Irene is small and, perhaps unsurprisingly, so is her husband Titch. Willie is their 27-year-old neighbour who isn’t so small, but between them they weigh less than the average driver and navigator team in the famous Redex Trial. The Redex is a race of sorts, an endurance trip around Australia that is won not by the fastest crew but by the team who comes in closest to the time given by the organisers. Despite being a remarkable car salesman, Titch persuades his wife and neighbour to leave their lives behind (and kids in Irene and Titch’s case) in the hope that participating in the Redex will help to promote Titch’s new car showroom.
Willie, having been suspended from his schoolteacher position after hanging a child out a window, has little to lose, but this is more his journey as he discovers his German heritage is not quite as pure as he’d been led to believe most of his life. The story touches on colonialism, racism, sexism and other ‘issues’ relevant today but which were a part of everyday life in 1950s Australia. At times, though, it feels like Carey shoehorned these elements into the narrative, perhaps precisely to make the story relevant today, but his commentary is a little half-hearted, and much of it could have been cut without making much of a difference to the main thread of the story. But then, that would have made this an even thinner read.

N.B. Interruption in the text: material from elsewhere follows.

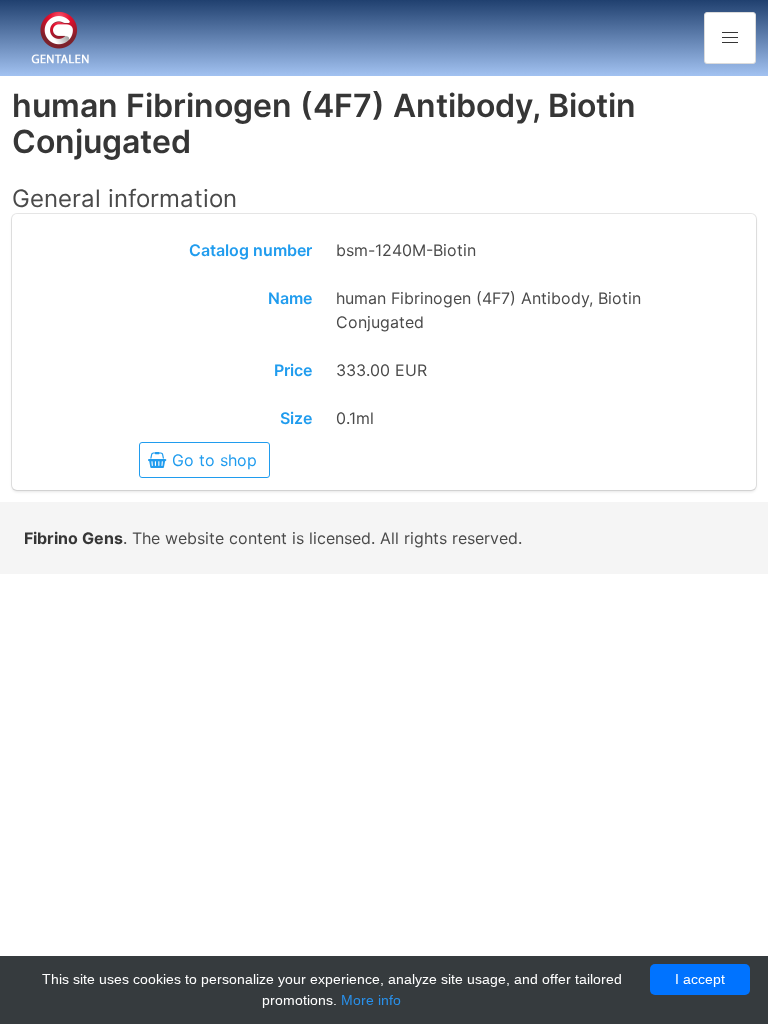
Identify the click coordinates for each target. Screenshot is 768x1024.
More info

Once the race gets going, Carey is in his element, especially when describing the engineering feats the drivers have to pull off to get through the rough bush terrain in one piece and on time. But even here, one outback town is pretty much like every other, with its smallminded attitudes and rules that them from down south won’t ever understand.
The big reveal is a surprise, but after that, the race and the narrative struggle to the end of what was, on the whole, a pretty bumpy ride. Carey is the kind of writer who could be the first to win the Booker prize three times, but I don’t think this one will trouble the competition too much.
Any Cop?: Carey fans will be used to his ups and downs and won’t be put off by the frailties of A Long Way from Home, but if you’ve never read anything by this truly talented author before, start with one of his more acclaimed works.